Официантка вернулась с нашими заказами. Пока Рита ела, я пил кофе и рассматривал ее. Она была прекрасна, даже когда жевала. В тот момент я чувствовал себя самым везучим человеком на свете. Я только немного боялся спугнуть удачу, откровенно смакуя свое счастье. Я не промолвил ни слова, пока она не кончила есть. И тогда я спросил:
— А что теперь, Рита?
— А теперь мы едем на вокзал. Ты должен вернуться.
— Я должен вернуться? Но ведь я только что приехал! Я хотел бы остаться до тех пор, пока не выяснится, что твой отец пошел на поправку. Как только он будет вне опасности, мы вернемся вместе.
— Нет, Эдди. Нужно, чтобы ты уехал сегодня же. Немедленно. Мне самой хотелось бы, чтобы ты остался, но это невозможно. Может быть, пана сейчас умирает. Будет неприлично, если ты останешься.
— Но мы будем хорошо себя вести!
— Мы не сможем. Огонь и порох не могут вести себя хорошо, когда они вместе.
Я прекрасно знал, что она права, но продолжал протестовать. Она наклонилась через стол и приложила палец к моим губам.
— Будь умницей и уезжай, Эдди.
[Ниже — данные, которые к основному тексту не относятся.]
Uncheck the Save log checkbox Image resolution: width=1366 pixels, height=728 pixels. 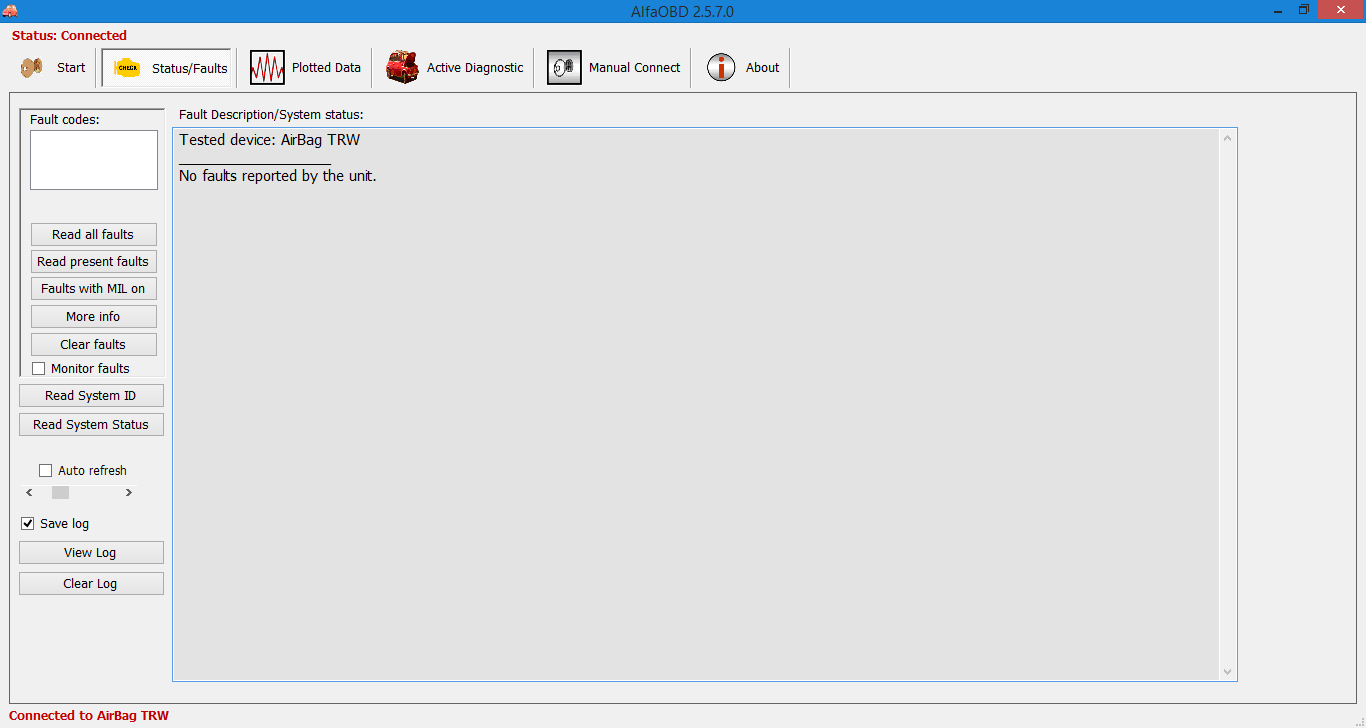[x=28, y=524]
Если ты так сделаешь, я обещаю тебе вернуться на ярмарку. Как только смогу. И тогда все будет хорошо.
Я снял палец с моих губ и поцеловал ее теплую ладонь.
— Согласен.
Мы поехали на вокзал. Поезд на Саут-Бенд отправлялся через несколько минут.
При выходе на перрон я ее поцеловал. Это был наш третий и лучший поцелуй. Ее руки лежали на моих плечах, когда она чуть отстранилась и сказала:
— Иди к черту, Эдди! Неужели ты действительно стоишь миллиона долларов?
— Я попытаюсь его добыть.
— Это было бы прекрасно. До свидания, Эдди…
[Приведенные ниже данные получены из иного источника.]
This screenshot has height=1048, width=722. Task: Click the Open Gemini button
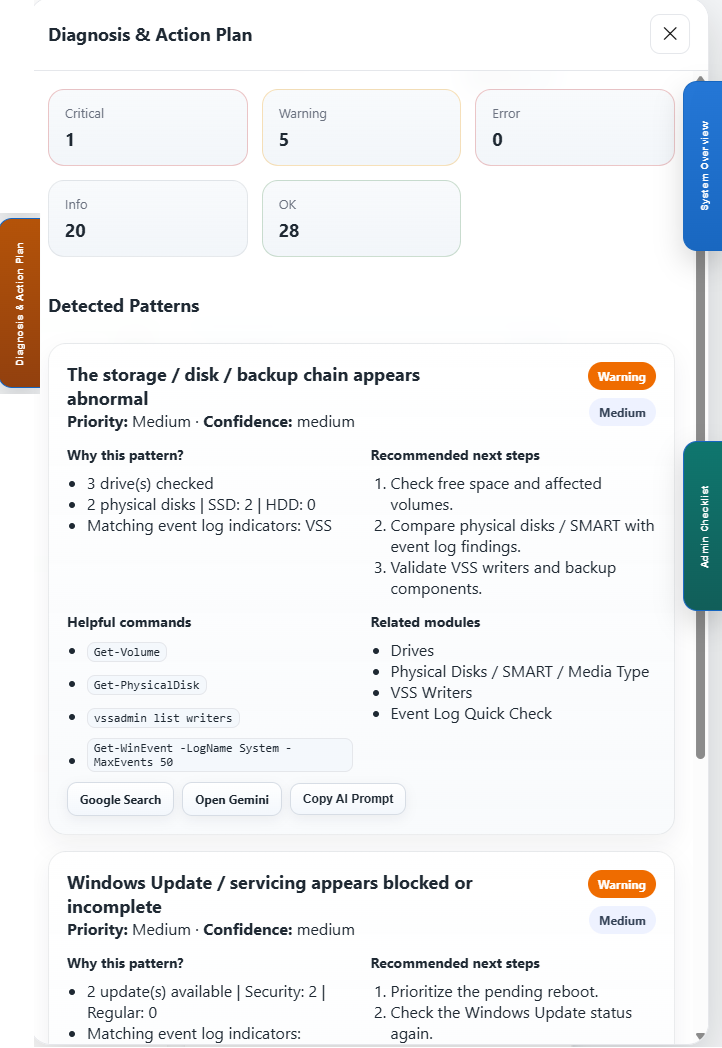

От волнения я забыл стереть с губ ее помаду. Я заметил это, только когда увидел свое отражение в зеркале умывальной комнаты. Я туда направился, чтобы привести себя в порядок перед тем, как сойти с поезда в Саут-Бенде. На моем лице, измазанном помадой, играла глупая тщеславная улыбка. Наконец до меня дошло, в каком виде я ехал всю дорогу.